[Date Prev][Date Next][Thread Prev][Thread Next][Date Index][Thread Index]
Re: [Qemu-devel] [RFC 00/29] Migration: postcopy failure recovery
From: |
Peter Xu |
Subject: |
Re: [Qemu-devel] [RFC 00/29] Migration: postcopy failure recovery |
Date: |
Mon, 21 Aug 2017 15:47:44 +0800 |
User-agent: |
Mutt/1.5.24 (2015-08-30) |
On Thu, Aug 03, 2017 at 04:57:54PM +0100, Dr. David Alan Gilbert wrote:
> * Peter Xu (address@hidden) wrote:
> > As we all know that postcopy migration has a potential risk to lost
> > the VM if the network is broken during the migration.
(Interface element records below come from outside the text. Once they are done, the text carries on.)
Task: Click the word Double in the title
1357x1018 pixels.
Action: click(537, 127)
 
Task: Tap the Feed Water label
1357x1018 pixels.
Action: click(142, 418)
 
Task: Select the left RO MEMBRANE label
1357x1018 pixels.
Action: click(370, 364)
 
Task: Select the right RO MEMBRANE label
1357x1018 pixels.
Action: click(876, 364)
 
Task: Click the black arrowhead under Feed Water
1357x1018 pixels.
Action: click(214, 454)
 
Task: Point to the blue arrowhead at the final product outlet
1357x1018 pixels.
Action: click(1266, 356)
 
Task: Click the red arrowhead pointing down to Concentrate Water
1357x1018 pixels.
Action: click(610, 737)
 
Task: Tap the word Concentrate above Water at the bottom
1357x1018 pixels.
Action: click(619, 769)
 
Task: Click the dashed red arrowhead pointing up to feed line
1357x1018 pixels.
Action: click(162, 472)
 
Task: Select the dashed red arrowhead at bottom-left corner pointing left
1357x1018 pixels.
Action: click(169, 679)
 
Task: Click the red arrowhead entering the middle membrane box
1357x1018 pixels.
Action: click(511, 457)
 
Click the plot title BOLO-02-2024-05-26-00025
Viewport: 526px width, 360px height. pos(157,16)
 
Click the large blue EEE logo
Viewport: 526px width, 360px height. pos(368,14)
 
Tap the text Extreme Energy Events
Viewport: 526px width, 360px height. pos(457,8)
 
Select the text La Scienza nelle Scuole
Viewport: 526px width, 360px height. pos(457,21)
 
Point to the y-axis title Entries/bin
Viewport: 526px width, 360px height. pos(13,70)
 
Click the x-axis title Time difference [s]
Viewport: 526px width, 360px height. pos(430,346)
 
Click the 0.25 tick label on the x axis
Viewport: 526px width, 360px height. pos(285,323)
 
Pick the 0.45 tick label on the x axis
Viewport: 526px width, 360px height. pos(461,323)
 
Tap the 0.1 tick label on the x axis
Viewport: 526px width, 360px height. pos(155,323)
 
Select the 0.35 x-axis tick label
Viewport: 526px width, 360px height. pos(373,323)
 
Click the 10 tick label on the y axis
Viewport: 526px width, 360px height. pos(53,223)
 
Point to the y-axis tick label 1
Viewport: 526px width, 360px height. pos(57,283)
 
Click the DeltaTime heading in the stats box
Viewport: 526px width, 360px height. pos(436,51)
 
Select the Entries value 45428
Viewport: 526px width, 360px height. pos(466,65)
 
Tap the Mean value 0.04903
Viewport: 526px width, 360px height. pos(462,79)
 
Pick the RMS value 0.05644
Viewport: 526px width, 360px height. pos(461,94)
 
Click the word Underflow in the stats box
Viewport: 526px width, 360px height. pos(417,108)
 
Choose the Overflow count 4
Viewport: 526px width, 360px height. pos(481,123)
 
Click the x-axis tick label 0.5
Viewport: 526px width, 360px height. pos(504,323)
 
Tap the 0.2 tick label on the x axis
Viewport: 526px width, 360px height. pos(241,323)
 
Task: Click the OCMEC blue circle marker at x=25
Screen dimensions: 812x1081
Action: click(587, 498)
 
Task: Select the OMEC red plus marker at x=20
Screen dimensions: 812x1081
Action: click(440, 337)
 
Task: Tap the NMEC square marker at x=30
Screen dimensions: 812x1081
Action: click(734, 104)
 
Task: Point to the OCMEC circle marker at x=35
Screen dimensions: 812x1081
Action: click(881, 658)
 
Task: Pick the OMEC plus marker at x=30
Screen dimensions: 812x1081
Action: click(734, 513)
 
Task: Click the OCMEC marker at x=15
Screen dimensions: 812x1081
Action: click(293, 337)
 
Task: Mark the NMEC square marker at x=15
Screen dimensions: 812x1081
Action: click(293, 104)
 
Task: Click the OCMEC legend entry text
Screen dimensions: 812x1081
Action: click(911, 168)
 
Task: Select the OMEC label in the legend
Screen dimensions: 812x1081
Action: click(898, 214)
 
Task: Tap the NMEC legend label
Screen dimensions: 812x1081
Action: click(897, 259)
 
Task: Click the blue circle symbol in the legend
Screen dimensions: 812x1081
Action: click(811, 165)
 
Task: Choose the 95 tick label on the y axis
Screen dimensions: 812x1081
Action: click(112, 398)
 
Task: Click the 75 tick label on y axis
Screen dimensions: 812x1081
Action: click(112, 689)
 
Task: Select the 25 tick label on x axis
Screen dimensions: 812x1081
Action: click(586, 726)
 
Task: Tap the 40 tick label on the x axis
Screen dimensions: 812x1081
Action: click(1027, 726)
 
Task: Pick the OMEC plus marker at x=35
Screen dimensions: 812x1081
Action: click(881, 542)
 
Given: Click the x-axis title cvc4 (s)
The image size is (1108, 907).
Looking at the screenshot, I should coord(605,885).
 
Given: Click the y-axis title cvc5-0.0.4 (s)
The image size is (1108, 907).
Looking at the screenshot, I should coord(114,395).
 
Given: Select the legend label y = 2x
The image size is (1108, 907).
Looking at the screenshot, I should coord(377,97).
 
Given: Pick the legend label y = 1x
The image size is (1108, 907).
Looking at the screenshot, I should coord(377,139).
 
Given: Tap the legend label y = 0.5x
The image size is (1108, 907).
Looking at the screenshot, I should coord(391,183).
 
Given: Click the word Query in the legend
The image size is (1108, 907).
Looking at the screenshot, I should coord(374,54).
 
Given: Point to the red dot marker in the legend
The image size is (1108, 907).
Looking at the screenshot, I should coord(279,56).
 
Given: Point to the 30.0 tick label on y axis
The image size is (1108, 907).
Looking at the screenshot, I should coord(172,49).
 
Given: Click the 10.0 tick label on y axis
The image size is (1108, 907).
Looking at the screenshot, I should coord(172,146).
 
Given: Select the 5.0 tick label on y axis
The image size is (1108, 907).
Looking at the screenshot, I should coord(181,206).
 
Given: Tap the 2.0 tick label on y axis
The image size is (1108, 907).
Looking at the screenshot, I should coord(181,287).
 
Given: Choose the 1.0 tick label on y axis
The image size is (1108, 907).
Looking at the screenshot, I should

This series
> > tries to solve the problem by allowing the migration to pause at the
> > failure point, and do recovery after the link is reconnected.
> >
> > There was existing work on this issue from Md Haris Iqbal:
> >
> > https://lists.nongnu.org/archive/html/qemu-devel/2016-08/msg03468.html
> >
> > This series is a totally re-work of the issue, based on Alexey
> > Perevalov's recved bitmap v8 series:
> >
> > https://lists.gnu.org/archive/html/qemu-devel/2017-07/msg06401.html
>
>
> Hi Peter,
> See my comments on the individual patches; but at a top level I think
> it looks pretty good.
>
> I still worry about two related things, one I see is similar to what
> you discussed with Dan.
>
> 1) Is what happens if we end up hanging on a missing page with the bql
> taken and can't use the monitor.
> Checking my notes from when I was chatting to Harris last year,
> 'info cpu' was pretty good at doing this because it needed the vcpus
> to come out of their loops, so if any vcpu was blocked on memory we'd
> block waiting. The other case is where an emulated IO device accesses
> it, and that's easiest by doing a migrate with inbound network
> traffic.
> In this case, will your 'accept' still work?
It will not work.
To solve this problem, I posted the series:
[RFC 0/6] monitor: allow per-monitor thread
Let's see whether that is acceptable.
>
> 2) Similar to Dan's question of what happens if the network just hangs
> as opposed to gives an error; it should eventually sort itself out
> with TCP timeouts - eventually. Perhaps the easiest way to test this
> is just to add a iptables -j DROP for the migration port - it's
> probably easier to trigger (1).
Yeah, so I think I'll just avoid considering this for now. Thanks,
--
Peter Xu